Here’s a short but sweet one. Can we pass and enforce legislation that requires every piece of legislation to state clearly how long it is supposed to last, what its objectives are, what guidelines will be used for measuring whether these objectives have been met, and criteria for penalizing stakeholders when or if the program fails?

For example, just think of the millions of dollars of subsidies that have been showered upon solar energy companies (with three newsworthy disasters in just the past week, as Evergreen Solar declares bankruptcy, and solar promotion programs in Tennessee and Oregon go belly up too). The point of the subsidies, to some degree, is to get the solar industry off the ground until some point at which it could become self-sufficient and economically produce electricity itself.

Have you ever seen anyone demand that we know just what this timetable should be? Or how much in subsidies should be permitted before deeming a project a success or failure? Seriously. These programs failed miserably in just a short period of time. Should we find ways to fund them for another decade? What if they never become independently viable? Maybe the point is that they are not supposed to be, after all, aren’t people relishing the idea of a nice, cozy, stable relationship between business, labor and government?

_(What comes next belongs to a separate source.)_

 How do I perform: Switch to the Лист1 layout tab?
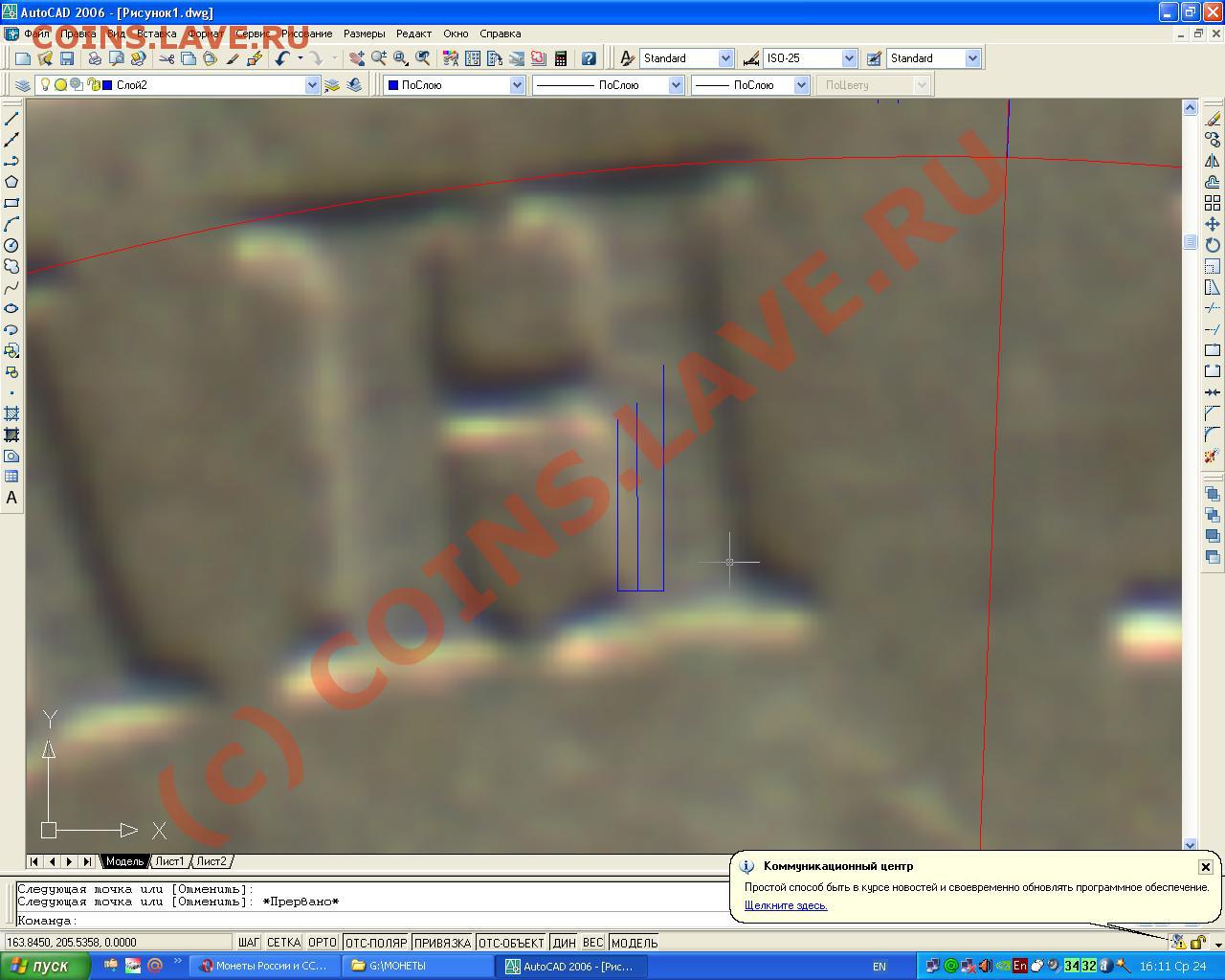point(169,861)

Think of the myriad programs intended to reduce poverty, increase home-ownership rates, promote job growth, etc. Have ANY of them ever had any serious targets or accountability attached to them? Sunset provisions only come rarely with them too. Maybe I shouldn’t even propose this, after all, I said that one of the rules for my proposal was that people of all stripes had to find them to be reasonable, with no apparent bias left or right. I didn’t think this tilted in any particular political direction – unless the point of politics is for it to be unaccountable. And please do not shower me with the sorry canard of “that’s why we have elections.” ┬áIf we want to dance that dance, we can have a “fun” time blogging responses for a while.

"1" Comment
  1. The only laws that are sun-setted are the tax cuts, Wintercow.

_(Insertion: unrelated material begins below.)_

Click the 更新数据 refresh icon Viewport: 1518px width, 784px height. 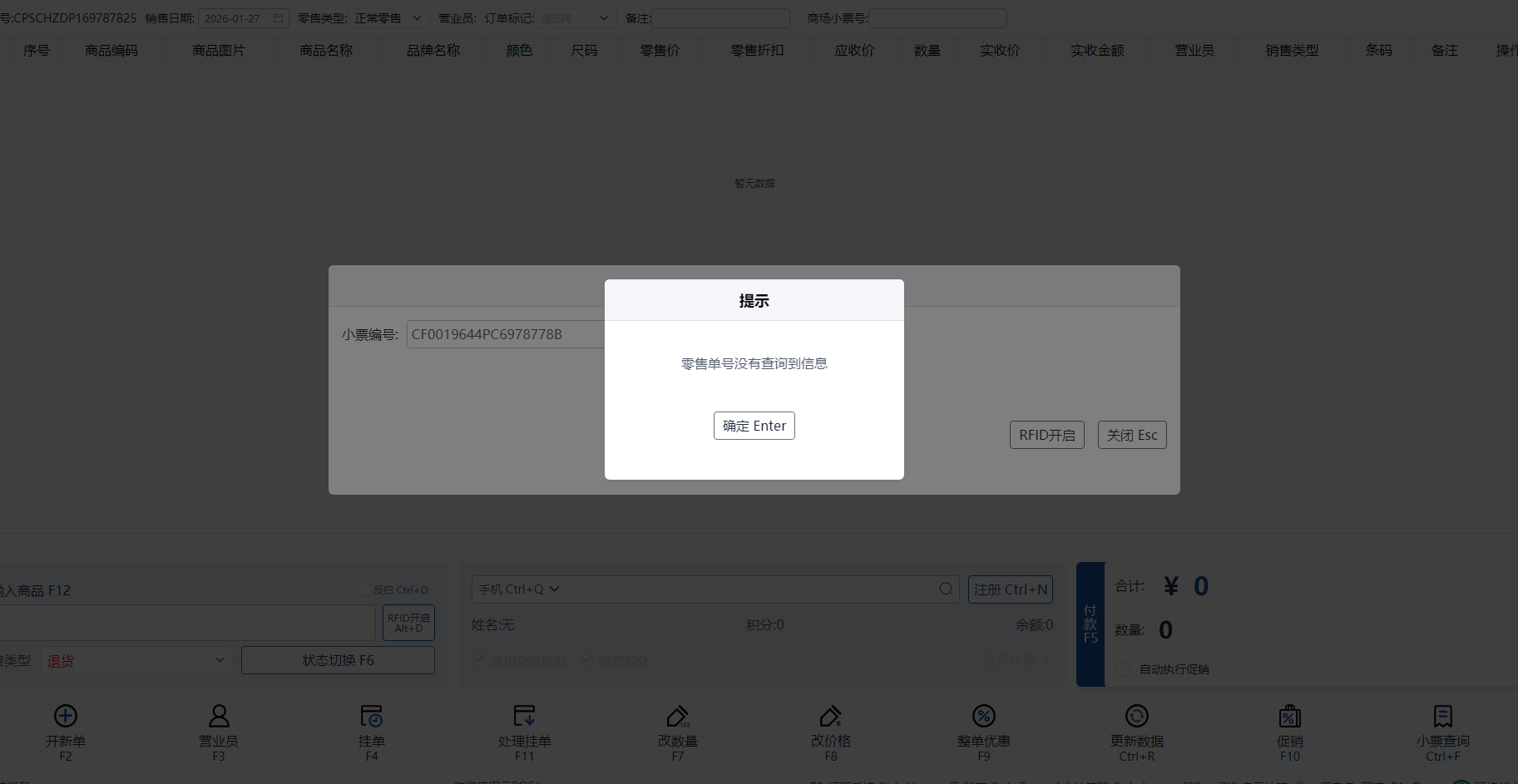click(1136, 716)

    When I was a supervisor, we’d routinely update and amend our zoning and land development ordinances. For a short while, we’d take a microscopic or even proctologic approach to our deliberations, but then at some point someone would say, “Look, we’ve been working on this for months and the planning commission has recommended we adopt the ordinance just to get it off the table. I know some of the changes are arbitrary, but we have to get this done.” Next meeting we’d pass it, and suddenly the ordinance would be regarded as the equivalent of Moses’ stone tablets. “Thou shalt not erect a sign higher than twelve feet.” “Did we say, ‘thou shalt not’?”

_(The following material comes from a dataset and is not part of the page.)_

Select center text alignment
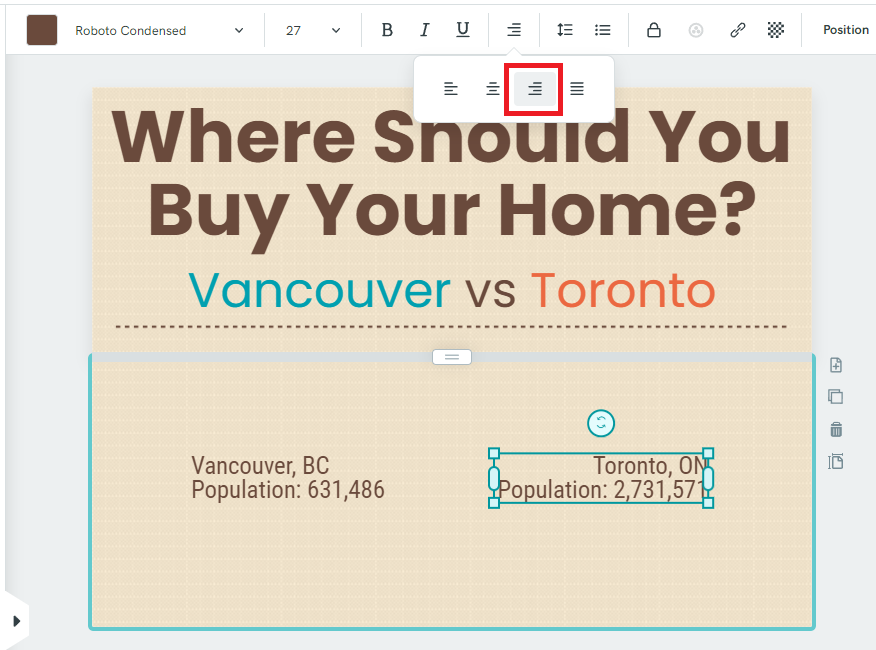Image resolution: width=876 pixels, height=650 pixels. 492,88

    As we occupy our time here on the internet, EPA is pushing ahead with tens of thousands of pages of new regulations designed to throttle the running dogs of capitalism. Those regulations, once codified in the Federal Register, will be very hard to reverse. “Thou shalt not allow stormwater runoff to flow onto thy neighbor’s property, or onto the property of thy neighbor’s neighbor, or onto the property of thy neighbor’s wife, or thy neighbor’s manservants’ or maidservants’ property or anything that is thy neighbor’s.”

    Go down, Moses, and tell old Pharoah to stop it.